Gerade dieser Blick auf das Empfindungsvermögen von Tieren ist Katerina Gregos wichtig. "Vor allem Hunde sind besonders empfindsam und leiden unter ausgeprägter Trennungsangst, wenn sie zu lange ohne die Gesellschaft ihrer Besitzer allein gelassen werden." Unsere Hündin kann ein Lied davon bellen. "Die Entscheidung, das Museum haustierfreundlich zu gestalten, wurde also zum Zweiten deshalb getroffen, um das Bewusstsein dafür zu schärfen, dass es nicht gut ist, Haustiere stundenlang allein zu lassen." Viele Menschen mit Haustier möchten das Museum besuchen, das EMST will ihnen die Gelegenheit geben, sich dabei nicht von ihren Tieren trennen zu müssen. "Warum sollten Hunde – oder Katzen – diskriminiert werden?", fragt die Museumsdirektorin.

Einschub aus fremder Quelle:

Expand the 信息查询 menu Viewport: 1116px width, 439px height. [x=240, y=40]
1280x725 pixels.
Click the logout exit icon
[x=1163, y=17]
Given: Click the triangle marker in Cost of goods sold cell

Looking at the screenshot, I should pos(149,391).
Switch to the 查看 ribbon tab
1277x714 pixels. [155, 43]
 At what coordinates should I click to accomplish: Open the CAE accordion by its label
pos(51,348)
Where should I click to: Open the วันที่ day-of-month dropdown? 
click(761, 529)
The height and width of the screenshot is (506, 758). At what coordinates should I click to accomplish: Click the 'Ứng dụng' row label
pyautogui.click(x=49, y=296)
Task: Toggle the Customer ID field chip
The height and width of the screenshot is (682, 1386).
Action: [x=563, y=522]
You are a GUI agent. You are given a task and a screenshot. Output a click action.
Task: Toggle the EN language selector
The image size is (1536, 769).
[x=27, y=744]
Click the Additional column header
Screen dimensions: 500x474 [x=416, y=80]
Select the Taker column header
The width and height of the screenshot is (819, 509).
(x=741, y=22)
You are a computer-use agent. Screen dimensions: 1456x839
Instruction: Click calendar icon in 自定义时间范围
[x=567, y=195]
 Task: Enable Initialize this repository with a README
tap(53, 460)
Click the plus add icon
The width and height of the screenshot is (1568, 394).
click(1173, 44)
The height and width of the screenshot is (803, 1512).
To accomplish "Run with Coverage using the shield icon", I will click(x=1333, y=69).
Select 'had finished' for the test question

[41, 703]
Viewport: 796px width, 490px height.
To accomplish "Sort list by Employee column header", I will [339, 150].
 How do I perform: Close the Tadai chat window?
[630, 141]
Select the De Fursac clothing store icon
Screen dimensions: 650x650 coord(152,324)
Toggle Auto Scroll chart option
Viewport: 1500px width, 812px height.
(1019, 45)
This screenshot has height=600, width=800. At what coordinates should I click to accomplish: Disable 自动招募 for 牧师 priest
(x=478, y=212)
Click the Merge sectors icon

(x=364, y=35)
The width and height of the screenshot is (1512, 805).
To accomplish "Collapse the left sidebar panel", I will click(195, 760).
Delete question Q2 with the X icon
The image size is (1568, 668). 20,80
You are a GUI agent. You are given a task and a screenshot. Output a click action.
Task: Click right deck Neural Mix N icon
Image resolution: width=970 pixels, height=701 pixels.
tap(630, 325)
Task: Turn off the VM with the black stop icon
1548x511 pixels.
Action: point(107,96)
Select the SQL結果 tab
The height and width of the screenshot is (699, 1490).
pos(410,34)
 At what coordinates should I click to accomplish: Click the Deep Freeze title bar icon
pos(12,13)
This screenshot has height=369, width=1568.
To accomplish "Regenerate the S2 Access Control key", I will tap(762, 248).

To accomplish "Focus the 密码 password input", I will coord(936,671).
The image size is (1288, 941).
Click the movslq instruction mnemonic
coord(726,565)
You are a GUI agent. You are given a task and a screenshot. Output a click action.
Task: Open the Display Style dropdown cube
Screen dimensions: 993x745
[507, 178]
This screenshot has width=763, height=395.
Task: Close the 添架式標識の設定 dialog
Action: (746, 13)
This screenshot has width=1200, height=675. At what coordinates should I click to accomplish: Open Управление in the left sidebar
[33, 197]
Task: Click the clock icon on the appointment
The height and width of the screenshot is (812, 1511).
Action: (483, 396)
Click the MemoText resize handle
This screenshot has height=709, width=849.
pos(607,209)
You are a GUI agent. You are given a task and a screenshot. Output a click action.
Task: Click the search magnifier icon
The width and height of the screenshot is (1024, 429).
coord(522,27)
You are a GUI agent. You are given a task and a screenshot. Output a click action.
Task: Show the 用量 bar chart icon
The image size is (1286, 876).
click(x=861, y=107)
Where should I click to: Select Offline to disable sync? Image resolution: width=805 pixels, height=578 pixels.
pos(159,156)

Im EMST müssen Hunde an der Leine geführt werden, für Hygiene und Verhalten sind ihre Menschen verantwortlich. Das hat am Wochenende schonmal gut geklappt, wie man auf den Fotos zum Aktionstag sehen kann. Ich wette, unserer Hündin hätte es auch gefallen. Vielleicht demnächst mal in einem deutschen Museum?